Briefly, recent large scale maps of the universe suggest that the universe might not be as uniform as we thought it was. In particular we appear to be in a large region (something like a couple billion light years across) of low density.

Dark energy is needed to make the solution to Einstein's field equations for the whole universe match observations. However that solution was derived based on a universe with matter distributed uniformly.
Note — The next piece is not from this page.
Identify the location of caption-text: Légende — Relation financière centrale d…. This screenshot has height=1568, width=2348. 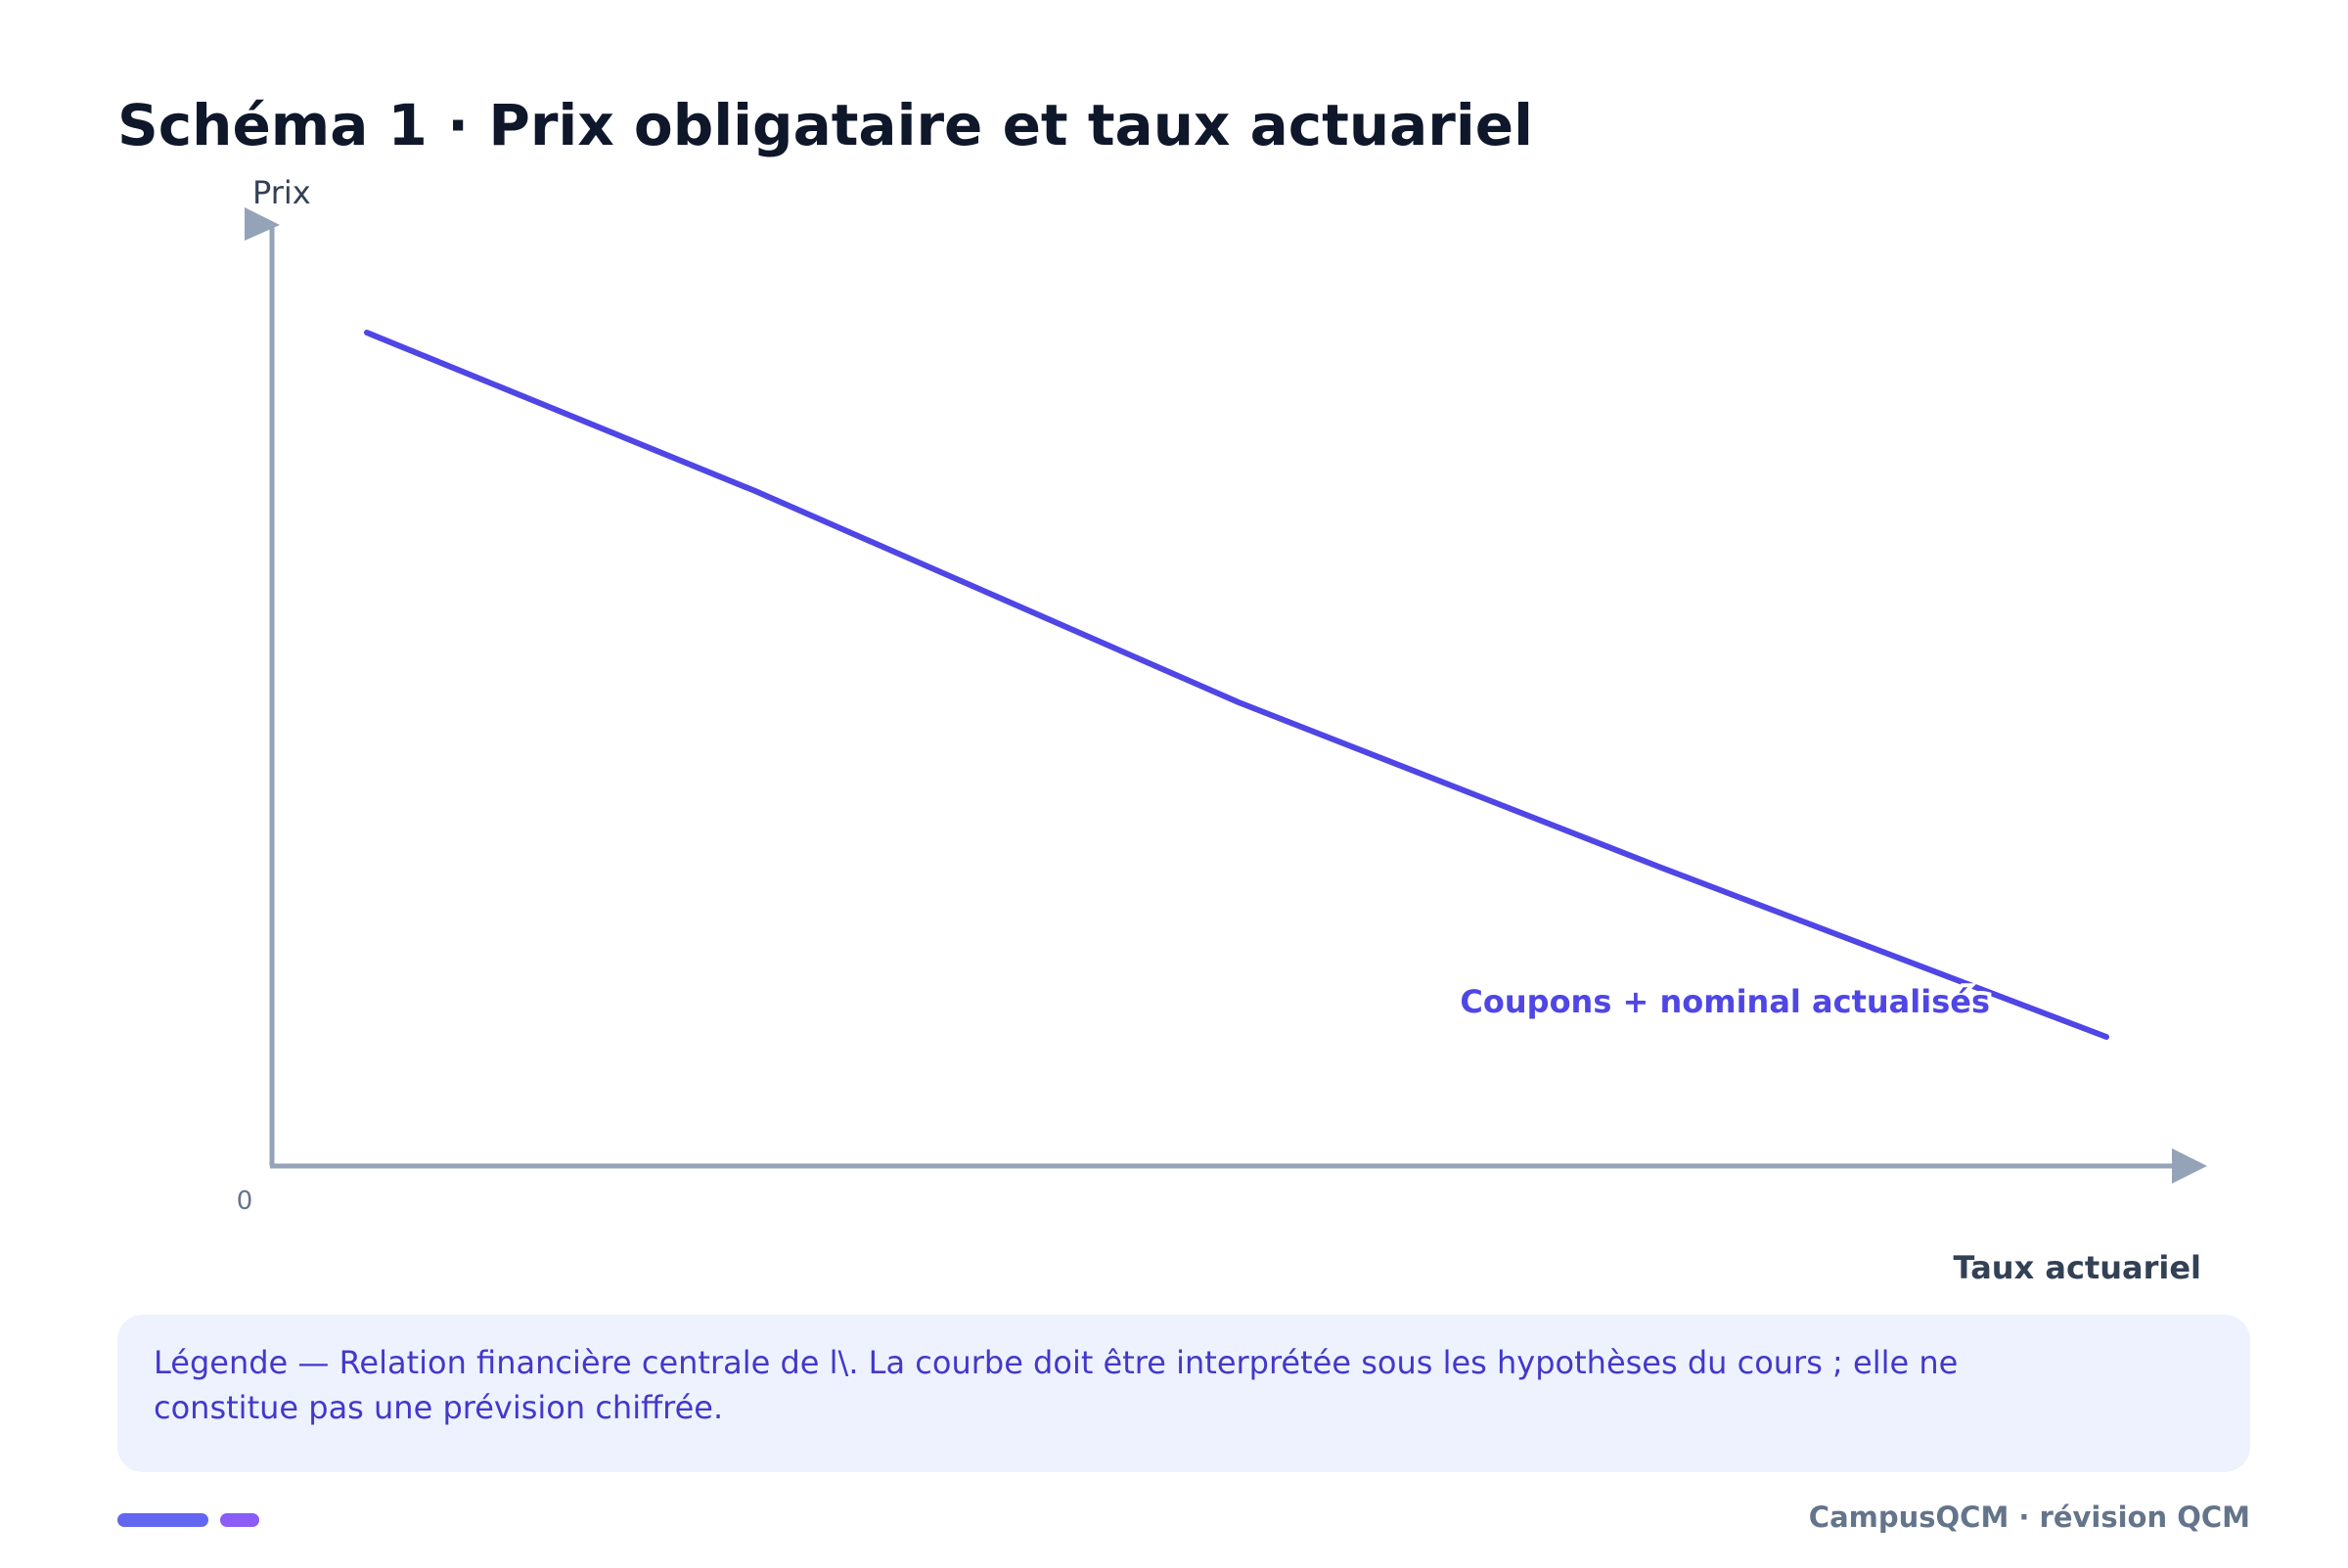
(1056, 1385).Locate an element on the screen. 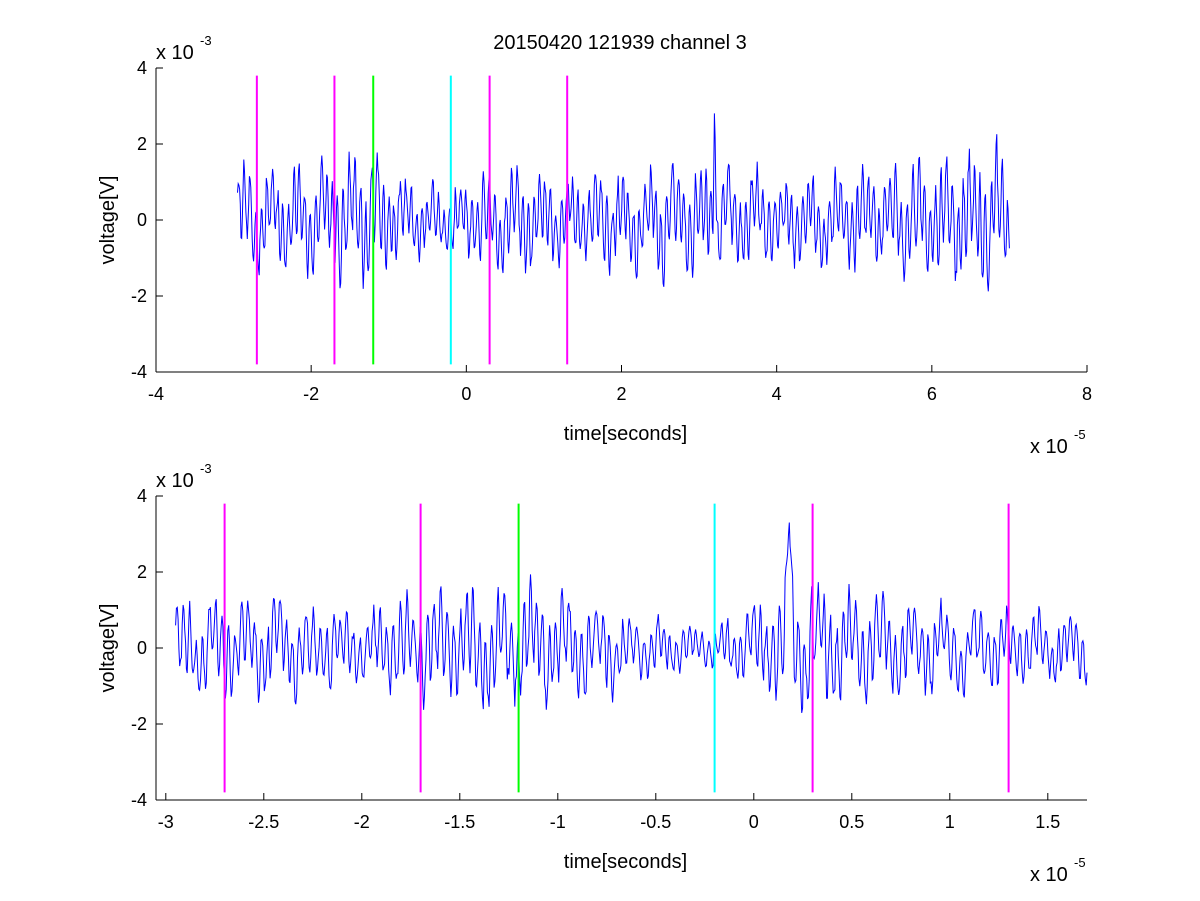 The height and width of the screenshot is (901, 1200). x-tick-label: -4 is located at coordinates (156, 394).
At the time it was first derived that appeared to be the case--we thought the Milky Way was the whole universe.

When we learned that the Milky Way was just a small galaxy in a vastly larger universe than had thought we were in and that there were bazillions of other galaxies, those galaxies appeared to be distributed uniformly enough the the solution to the field equations still worked.

Later we found that there is some large scale structure in the distribution of galaxies, like superclusters, but those seemed uniform enough throughout the universe that things still worked.

If that couple of billion light year low density region turns out to exist (large scale mapping of the universe is hard enough that it may just be observational error) the universe may not actually be uniform enough to for the field equations based on uniform matter distribution to actually work.

Some researchers worked out the solutions to the field equations for a universe that has such large low density bubbles big enough to invalidate the uniform universe solution, and found that such a universe would have an expansion force without the need to invoke any kind of dark energy.

There was a recent PBS Space Time episode that covered this: "Can The Crisis in Cosmology be SOLVED With Cosmic Voids" [1]. The above is my summary of what I remember from that. See the episode for a better explanation and references to the research.